Samsun’da işe giderken, okula giderken, her yerde yanımda kitaplar vardı. Samsun dolmuşlarında ve tramvayında yüzlerce kitap okudum.

Sorun, okumaya başladığım ortamlarda gün içinde başka şeyler yapmamdı. Sinapslar ortamla bağıntıları şekillendiriyordu. Okumaya başladığımda hala iş yaptığım bilinç modunda oluyordum. Dahası dikkat eşiğim mahvolmuş oluyordu, çünkü ofiste işle ilgilenmediğim anda her şey dikkatimi çekiyordu, yapmam gereken diğer işleri hatırlatıyorlardı. Ortamı değiştirmem gerektiğini yıllar sonra çözmüştüm.

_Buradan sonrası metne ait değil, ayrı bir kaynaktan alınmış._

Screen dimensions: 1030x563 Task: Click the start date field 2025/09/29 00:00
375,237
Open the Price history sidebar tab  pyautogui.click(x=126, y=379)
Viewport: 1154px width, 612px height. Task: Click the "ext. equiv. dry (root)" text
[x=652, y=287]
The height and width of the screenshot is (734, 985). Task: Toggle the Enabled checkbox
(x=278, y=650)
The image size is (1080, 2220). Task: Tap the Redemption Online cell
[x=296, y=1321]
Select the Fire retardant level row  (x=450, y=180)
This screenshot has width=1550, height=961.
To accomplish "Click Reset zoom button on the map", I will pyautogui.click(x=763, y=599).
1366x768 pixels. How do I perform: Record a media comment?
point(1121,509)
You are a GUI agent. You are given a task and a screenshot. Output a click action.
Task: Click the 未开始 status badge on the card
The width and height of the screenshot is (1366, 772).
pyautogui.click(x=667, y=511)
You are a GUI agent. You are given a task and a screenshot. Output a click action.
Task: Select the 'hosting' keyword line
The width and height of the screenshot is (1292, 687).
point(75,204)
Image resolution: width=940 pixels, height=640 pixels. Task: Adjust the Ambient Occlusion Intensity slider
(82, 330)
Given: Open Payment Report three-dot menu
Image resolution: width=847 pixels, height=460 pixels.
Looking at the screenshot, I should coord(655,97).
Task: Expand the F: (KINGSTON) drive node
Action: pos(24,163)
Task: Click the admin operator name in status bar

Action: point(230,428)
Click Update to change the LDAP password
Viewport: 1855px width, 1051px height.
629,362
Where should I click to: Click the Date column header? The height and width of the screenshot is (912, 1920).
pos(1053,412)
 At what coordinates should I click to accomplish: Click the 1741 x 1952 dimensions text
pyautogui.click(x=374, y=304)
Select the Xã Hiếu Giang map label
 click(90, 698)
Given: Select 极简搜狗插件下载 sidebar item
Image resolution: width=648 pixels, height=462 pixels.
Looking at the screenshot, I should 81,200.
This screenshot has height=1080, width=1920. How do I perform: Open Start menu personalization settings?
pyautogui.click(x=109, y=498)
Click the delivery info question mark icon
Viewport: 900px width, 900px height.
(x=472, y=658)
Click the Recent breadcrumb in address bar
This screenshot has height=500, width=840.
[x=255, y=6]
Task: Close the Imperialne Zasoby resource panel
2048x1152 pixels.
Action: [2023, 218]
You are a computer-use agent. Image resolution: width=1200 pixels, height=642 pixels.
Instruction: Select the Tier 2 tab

Cafelerde okumaya 10 yıldan fazla süre olmuştu

Sonraki 5 yıl Felicita Cafe’de günde iki, üç saat kitap okudum. Bazen bir günde iki kitap görütüyor, biri bitince diğerine başlıyordum. Ama kafamda çok yönlü ve birbirinden bağımsız bilinen bilimleri aynı haftalarda okuma sonucu pek çok şey inanılmaz şekillendi. Yanlış okuma metoduyla bir ömür keşfedemeyeceğim şeyleri tam odaklanma ile 5 yılda çözdüm. Tabi bu başarıda her haftada çıkan binlerce kitabı tarayan bir kitabevi sahibi olmamın da etkisi vardı. Nokta atış kitaplar seçme becerisi çok şey değiştirdi.

Yeni bir düşünce moduna geçtim, ortamlar biraz değişti. Yıllardır haftada en az 1 bilim kitabını satır satır çalışarak okuyorum. Üstelik gün içinde okumak için hala sadece birkaç saatim var. Ama beynin yanlış yönüne fazla yüklenmezseniz aynı anda pek çok şey yapmanıza izin veriyor. Yeter ki bilinçdışının inanılmaz gücünü kullanalım.